The Weston A. Price Way

Thursday, March 1, 2012

Making Piima Starter and Piima Milk

Wait a minute. Stop. Did you read the last post?  If not, do it now so you get the what and why of what we're doing here!

This is pretty easy.

First, order "Piima Yoghurt Starter" from Cultures for Health. Don't let names throw you off. In the world of traditional foods, I have found there are many names for many of the same foods! For instance, some call piima starter culture, "vili" or "villi". Others may call it "Finnish Culture". I'm fairly certain others call it something else.

While awaiting its arrival, find a warm place in your house. The temperature for making both the starter and the cultured milk should be between 72 and 75 degrees. Nourishing Traditions says that lower temps cause the culture to become "slimy" and, ugh..."stringy". Higher temps can cause separation and souring. We don't want to gag over either, do we? So let's find a place that's the right temp. In the winter, I like a heating vent. In the spring and fall, I'm partial to the back deck...until it starts getting too warm or cool. Some find the top of the fridge perfect. You find your place. Go ahead...we'll wait....

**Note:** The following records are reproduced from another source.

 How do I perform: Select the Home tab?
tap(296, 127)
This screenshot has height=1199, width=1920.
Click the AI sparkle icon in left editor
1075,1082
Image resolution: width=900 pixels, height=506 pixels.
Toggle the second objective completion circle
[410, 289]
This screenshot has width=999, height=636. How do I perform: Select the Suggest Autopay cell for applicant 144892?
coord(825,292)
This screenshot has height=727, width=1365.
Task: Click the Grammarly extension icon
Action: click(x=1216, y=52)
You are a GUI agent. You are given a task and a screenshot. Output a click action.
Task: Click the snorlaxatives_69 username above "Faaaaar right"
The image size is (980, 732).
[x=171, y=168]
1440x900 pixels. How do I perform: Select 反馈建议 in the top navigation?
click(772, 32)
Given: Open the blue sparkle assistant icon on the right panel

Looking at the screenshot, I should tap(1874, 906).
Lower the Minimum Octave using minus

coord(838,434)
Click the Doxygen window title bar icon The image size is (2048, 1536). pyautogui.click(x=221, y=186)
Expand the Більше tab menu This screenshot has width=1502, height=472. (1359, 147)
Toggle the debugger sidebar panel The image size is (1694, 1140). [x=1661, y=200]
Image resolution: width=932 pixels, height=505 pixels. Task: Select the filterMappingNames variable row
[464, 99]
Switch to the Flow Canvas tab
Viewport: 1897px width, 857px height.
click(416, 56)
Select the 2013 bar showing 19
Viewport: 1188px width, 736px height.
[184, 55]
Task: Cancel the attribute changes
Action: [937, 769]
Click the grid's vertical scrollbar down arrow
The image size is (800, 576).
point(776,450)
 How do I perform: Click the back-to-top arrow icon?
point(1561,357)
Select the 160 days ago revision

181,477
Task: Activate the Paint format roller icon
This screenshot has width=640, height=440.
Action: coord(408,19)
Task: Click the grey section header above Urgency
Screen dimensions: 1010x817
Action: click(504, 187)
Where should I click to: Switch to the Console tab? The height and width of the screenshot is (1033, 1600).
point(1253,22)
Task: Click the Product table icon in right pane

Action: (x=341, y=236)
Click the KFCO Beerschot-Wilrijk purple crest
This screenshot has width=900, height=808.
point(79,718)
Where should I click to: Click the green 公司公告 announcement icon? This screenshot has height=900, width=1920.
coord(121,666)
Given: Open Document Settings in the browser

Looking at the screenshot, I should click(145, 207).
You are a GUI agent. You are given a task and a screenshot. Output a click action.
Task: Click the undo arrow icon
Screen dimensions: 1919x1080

Now that you've found that perfect spot and your starter has arrived, add it to cream in a well-cleaned and rinsed jar. A pint jar is big enough, but follow the directions that came with your culture. (They may call for a larger amount than Nourishing Traditions does in their instructions.) Use the best cream you can buy. You may have to go to a non-traditional dairy for this. You can use raw from a friend with a cowshare who's willing to share cream from the top of their non-homogenized milk. You may also buy this online. One east coast non-traditional dairy is Trickling Springs.

The main thing I keep finding is that the cream and milk for both 'projects' needs to not be ultrapasteurized. Sally Fallon tells us in Nourishing Traditions that ultrapasteurized cream and milk don't contain enough nutrition to sustain the life of the piima culture.

Put the culture in the cream as directed. Stir and cover with a firm-fitting lid. Set aside in that special place you found. Wait a day...a full, 24 hour day. Put the thickened cultured cream in the fridge where it will thicken a bit more. It will be good for months. If it ever smells bad, trust your nose's gut and get rid of it.

NOW you're ready to make some piima milk.

Let's make a gallon. The numbers are simple to reduce to a smaller portion if you like.
Into a gallon of the best milk you can find, (according to Nourishing Traditions, non-homogenized is the only way to go-remember Trickling Springs- but from what I can find through other sources, non-homogenized may not actually be mandatory), ADD 4 TBS. of the starter culture you made. (above)
Stir, cover with firm-fitting lid, put in that warm spot you found. (above)
Leave it 20 to 24 hours.

If you're new to cultured milks, go the 20 hours. Cultured products, as well as tastes for them, develop with time. If you find cultured piima milk a bit strong for your liking, try using it in a fruit smoothie. And remember, yummy products like yogurt and dairy kefir are cultured. Fine cheeses are cultured. Good things are cultured. They take time. They require specific intention. And they add dimension and quality to life.

When you are a 'cultured' person, it means you're well-rounded. You are familiar with and have an appreciation of some of the finer things in life.

...Well looky, looky at you, oh, finely cultured one!